* Texte
-----

Les attaques de l’Ukraine contre la Russie, avec des drones lancés contre des raffineries et d’autres infrastructures, causent des « dommages » à l’économie du pays. L’aveu vient du président Vladimir Poutine, qui s’est exprimé à Moscou lors d’une réunion du Conseil du développement stratégique et des projets nationaux.
« Les données statistiques indiquent que la performance de l’économie, bien que globalement modeste, reste positive – a déclaré Poutine -. Il est clair que le rythme de l’activité économique est affecté par une série de facteurs, parmi lesquels les pressions extérieures et les attaques terroristes contre les installations industrielles et les infrastructures ».
« Bien sûr, ces attaques n’ont pas eu et n’auraient pas pu avoir de conséquences critiques. Cependant, elles nous causent des dommages : c’est évident, et nous en sommes pleinement conscients », a conclu le dirigeant de Moscou.
Moscou contraint d’importer du carburant
Avec la destruction de ses raffineries par l’Ukraine, la Russie « a déjà commencé à importer du carburant » afin de « saturer le marché intérieur », a expliqué l’agence de presse officielle russe Tass, citant le vice-Premier ministre Alexandre Novak, qui a également annoncé l’adoption des actes réglementaires « nécessaires pour permettre la production de carburants de classe inférieure », c’est-à-dire les normes Euro 2, 3 et 4. Dans des propos relancés par Tass, Novak n’en a cependant pas indiqué la cause, à savoir la diminution de la capacité de raffinage russe due aux attaques ukrainiennes.

-----

* Données de repérage par coordonnées en pixels
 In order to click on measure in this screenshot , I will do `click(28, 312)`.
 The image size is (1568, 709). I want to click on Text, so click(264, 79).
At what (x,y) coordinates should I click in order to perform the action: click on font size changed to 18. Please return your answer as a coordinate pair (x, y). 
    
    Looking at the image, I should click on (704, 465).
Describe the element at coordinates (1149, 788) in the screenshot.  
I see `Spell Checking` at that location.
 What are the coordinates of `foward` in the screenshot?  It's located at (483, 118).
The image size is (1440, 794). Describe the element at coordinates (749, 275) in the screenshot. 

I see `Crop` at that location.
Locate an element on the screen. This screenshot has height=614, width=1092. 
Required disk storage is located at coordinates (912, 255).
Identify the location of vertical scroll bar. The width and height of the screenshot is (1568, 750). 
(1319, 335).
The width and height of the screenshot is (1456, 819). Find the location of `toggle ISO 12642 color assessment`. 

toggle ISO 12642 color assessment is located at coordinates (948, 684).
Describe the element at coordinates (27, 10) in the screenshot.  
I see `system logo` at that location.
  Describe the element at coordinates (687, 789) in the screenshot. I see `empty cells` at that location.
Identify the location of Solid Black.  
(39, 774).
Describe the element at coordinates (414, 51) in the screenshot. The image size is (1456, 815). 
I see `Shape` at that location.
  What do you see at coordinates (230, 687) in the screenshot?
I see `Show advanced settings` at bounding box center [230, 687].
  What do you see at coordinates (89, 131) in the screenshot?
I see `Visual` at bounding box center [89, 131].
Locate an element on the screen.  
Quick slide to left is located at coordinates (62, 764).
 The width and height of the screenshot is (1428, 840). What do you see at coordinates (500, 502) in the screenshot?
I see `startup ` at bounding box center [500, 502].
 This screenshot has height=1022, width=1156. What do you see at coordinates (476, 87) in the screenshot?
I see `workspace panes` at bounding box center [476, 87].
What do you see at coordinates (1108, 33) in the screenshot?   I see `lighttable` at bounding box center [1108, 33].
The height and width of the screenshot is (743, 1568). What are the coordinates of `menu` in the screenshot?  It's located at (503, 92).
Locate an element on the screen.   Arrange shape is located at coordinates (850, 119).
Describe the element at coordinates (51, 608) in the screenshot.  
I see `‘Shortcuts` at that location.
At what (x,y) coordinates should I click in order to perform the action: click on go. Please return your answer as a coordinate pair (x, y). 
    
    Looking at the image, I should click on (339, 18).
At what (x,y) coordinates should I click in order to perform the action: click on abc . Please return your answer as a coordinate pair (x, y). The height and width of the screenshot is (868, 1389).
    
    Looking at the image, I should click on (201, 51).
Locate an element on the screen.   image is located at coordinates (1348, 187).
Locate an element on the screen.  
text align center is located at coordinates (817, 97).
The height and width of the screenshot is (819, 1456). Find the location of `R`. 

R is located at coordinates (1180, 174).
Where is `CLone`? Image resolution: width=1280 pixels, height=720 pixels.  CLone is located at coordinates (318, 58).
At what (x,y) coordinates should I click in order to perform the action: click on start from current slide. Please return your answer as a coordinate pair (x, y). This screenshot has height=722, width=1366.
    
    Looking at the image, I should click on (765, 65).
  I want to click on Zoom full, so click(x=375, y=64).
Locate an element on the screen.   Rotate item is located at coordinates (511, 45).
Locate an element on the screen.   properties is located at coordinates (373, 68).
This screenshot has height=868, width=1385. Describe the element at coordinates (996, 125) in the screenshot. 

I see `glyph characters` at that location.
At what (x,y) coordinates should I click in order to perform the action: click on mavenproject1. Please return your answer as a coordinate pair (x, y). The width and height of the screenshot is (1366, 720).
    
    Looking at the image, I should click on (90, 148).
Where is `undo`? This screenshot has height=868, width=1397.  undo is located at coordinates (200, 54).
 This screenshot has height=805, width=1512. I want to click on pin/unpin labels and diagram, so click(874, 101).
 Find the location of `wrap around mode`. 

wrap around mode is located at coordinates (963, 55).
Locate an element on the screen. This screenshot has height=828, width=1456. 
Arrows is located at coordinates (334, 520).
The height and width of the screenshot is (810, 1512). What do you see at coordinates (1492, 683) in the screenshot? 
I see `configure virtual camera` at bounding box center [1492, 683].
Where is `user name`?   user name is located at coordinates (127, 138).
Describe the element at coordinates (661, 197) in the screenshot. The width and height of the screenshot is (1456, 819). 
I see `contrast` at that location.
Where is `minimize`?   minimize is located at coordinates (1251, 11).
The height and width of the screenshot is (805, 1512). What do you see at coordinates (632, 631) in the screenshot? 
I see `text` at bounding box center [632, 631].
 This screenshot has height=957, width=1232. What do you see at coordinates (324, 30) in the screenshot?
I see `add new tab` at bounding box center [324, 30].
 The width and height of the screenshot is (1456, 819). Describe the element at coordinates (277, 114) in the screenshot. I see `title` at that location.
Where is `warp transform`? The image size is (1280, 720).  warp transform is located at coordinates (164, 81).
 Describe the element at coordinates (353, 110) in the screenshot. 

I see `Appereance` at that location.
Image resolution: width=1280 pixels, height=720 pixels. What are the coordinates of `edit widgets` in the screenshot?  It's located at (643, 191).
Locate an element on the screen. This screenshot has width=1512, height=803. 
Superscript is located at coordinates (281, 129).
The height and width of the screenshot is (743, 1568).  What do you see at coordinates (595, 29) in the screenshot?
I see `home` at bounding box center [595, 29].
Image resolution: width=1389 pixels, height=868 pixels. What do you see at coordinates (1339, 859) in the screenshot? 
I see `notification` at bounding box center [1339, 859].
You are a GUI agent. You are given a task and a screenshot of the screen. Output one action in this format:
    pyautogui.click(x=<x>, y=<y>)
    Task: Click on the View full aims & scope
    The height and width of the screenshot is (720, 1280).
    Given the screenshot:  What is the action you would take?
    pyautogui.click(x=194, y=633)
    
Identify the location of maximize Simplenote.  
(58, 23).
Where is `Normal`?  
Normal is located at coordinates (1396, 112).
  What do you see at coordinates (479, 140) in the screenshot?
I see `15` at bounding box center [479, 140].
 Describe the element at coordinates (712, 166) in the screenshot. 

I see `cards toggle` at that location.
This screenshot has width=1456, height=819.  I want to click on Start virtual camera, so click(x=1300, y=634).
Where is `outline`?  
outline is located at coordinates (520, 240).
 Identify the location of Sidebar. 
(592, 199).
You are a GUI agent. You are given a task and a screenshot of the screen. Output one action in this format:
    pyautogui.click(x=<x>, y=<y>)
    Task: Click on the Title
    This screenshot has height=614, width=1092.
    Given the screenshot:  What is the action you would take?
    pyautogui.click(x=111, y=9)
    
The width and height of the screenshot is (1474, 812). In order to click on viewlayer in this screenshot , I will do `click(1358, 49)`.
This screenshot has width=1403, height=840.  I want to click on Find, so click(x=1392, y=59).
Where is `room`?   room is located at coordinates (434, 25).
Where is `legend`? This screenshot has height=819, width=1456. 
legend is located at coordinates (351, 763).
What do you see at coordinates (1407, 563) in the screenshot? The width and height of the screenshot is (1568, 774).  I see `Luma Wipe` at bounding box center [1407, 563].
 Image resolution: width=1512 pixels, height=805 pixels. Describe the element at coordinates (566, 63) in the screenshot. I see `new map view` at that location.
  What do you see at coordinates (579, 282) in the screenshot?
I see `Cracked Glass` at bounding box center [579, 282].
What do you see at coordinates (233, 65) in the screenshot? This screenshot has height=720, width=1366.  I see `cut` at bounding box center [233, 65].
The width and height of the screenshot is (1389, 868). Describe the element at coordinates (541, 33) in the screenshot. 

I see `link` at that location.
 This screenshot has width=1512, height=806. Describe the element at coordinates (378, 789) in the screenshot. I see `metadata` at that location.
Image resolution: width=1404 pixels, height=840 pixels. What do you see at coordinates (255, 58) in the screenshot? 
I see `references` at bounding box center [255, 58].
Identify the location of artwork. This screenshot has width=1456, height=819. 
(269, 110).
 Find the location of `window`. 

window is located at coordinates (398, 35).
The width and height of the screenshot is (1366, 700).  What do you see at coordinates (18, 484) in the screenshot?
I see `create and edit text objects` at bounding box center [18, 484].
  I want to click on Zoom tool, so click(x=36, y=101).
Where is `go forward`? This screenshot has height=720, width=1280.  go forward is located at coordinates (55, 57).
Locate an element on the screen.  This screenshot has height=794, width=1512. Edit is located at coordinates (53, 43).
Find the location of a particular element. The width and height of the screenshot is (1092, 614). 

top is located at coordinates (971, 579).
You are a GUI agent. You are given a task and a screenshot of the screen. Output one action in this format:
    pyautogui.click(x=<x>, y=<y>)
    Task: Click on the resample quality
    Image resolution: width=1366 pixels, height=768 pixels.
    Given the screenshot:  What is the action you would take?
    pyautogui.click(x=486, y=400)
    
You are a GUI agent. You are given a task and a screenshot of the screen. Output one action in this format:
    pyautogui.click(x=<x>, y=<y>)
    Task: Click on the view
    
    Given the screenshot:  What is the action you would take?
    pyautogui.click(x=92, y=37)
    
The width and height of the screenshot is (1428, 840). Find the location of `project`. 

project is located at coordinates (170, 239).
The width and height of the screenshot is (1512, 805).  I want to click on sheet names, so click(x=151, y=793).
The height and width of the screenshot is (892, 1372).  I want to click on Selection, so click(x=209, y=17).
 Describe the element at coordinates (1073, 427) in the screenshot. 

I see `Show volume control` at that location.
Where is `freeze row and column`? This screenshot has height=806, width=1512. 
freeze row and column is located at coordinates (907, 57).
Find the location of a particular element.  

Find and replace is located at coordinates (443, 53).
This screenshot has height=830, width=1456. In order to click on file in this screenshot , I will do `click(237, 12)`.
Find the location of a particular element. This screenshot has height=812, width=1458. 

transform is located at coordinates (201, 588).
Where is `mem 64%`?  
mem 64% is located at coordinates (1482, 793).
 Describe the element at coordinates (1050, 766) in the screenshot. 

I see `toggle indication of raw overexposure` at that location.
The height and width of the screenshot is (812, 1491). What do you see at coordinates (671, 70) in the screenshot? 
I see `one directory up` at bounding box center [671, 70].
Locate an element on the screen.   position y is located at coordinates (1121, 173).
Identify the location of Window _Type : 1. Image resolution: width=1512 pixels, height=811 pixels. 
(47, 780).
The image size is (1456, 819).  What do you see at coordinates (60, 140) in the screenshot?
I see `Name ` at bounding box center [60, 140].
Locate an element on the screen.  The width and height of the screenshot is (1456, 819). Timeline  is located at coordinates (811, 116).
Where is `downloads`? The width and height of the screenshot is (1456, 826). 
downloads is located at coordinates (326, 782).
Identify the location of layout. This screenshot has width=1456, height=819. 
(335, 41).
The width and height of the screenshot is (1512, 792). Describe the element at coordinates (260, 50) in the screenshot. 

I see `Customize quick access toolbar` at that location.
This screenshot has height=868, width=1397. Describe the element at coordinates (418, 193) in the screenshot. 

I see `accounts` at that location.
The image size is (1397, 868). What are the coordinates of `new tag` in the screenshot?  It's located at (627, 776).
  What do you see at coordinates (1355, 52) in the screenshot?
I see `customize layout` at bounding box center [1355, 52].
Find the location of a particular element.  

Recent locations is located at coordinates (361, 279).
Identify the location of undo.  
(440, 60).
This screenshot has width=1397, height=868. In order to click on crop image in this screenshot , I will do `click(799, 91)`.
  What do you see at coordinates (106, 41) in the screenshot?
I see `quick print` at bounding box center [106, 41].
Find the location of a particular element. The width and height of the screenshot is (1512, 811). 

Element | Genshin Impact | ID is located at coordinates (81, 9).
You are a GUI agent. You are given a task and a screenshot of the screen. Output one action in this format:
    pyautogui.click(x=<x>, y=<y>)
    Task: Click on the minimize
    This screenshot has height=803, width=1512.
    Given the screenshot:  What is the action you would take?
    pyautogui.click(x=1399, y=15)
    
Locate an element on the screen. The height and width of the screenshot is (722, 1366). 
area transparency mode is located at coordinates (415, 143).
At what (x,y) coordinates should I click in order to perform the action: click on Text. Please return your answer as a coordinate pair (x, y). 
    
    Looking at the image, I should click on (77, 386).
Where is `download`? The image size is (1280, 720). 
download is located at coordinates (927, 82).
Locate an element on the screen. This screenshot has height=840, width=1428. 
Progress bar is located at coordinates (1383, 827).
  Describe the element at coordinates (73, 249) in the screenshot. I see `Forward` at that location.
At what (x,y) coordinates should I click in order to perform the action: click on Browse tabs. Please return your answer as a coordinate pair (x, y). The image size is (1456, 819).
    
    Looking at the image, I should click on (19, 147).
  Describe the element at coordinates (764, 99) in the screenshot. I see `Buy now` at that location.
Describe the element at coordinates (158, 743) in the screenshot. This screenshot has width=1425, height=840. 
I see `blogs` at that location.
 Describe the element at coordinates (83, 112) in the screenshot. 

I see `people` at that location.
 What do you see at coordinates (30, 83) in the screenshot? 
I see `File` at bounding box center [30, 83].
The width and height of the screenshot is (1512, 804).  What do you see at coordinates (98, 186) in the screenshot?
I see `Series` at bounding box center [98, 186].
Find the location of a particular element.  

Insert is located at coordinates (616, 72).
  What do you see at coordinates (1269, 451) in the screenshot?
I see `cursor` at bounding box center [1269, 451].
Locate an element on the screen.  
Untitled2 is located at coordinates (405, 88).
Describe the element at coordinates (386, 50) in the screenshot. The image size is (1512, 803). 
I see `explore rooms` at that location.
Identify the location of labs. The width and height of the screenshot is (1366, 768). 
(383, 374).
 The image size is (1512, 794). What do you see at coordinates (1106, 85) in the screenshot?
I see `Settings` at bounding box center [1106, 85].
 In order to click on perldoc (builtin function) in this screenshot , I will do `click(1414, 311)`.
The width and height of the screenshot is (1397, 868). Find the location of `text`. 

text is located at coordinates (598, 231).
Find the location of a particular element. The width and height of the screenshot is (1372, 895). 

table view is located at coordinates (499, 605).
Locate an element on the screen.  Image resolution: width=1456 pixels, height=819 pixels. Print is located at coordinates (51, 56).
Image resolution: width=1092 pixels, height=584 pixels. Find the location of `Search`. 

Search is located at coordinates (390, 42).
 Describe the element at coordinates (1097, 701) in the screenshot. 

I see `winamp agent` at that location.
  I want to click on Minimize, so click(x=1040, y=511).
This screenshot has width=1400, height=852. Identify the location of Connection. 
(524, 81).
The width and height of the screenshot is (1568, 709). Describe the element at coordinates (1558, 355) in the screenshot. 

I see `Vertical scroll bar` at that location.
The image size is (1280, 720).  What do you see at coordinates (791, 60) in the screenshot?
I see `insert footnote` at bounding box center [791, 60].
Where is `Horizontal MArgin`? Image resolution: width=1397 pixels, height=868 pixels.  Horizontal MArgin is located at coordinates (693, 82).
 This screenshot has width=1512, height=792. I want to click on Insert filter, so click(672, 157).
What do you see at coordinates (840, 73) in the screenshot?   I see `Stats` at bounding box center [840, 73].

-----

* Consigne 1
D'après l'article sur les attaques ukrainiennes, à quelle occasion Vladimir Poutine a-t-il parlé à Moscou ?
* Consigne 2
Écrivez la suite de l'article sur les attaques ukrainiennes, à partir de sa dernière phrase.
Les entrées n'ont aucun lien avec l'article sur les attaques ukrainiennes.

* Réponse 1
Lors d'une réunion du Conseil du développement stratégique et des projets nationaux.

* Réponse 2
L’agence de presse rappelle que Moscou a introduit fin juillet « une nouvelle interdiction temporaire d’exporter de l’essence, du diesel et d’autres types de carburants » jusqu’à fin janvier 2027 afin de « maintenir stable la situation sur le marché intérieur des carburants ».
Tass rappelle également les précédentes déclarations du vice-Premier ministre, selon lesquelles « une quantité suffisante de carburant avait été accumulée dans le pays pour satisfaire la demande intérieure, mais la vague d’achats de panique a provoqué une augmentation de la demande d’environ 20 à 30% ».
Les distributeurs de Moscou rétablissent les limites d’achat d’essence
Entre-temps, les stations-service de Moscou ont réintroduit des limites sur l’achat d’essence, rapporte le Guardian. Un opérateur du service client de Gazprom Neft a déclaré que les ventes d’essence et de diesel dans les stations-service automatisées de l’entreprise à Moscou sont actuellement limitées à 40 litres par client. Dans les autres stations-service de Gazprom Neft, les ventes de diesel restent illimitées, tandis que les achats d’essence sont limités à 60 litres par véhicule.
Lukoil a également déclaré avoir introduit des restrictions sur les ventes de carburant à Moscou et dans la région environnante en raison de la forte demande, d’un entretien inattendu des raffineries et de la nécessité d’assurer des opérations stables dans ses stations-service. Le principal producteur de pétrole Rosneft a annoncé que les ventes d’essence dans toutes ses stations-service en Russie étaient limitées à 30 litres par véhicule, tandis que les ventes de diesel étaient illimitées.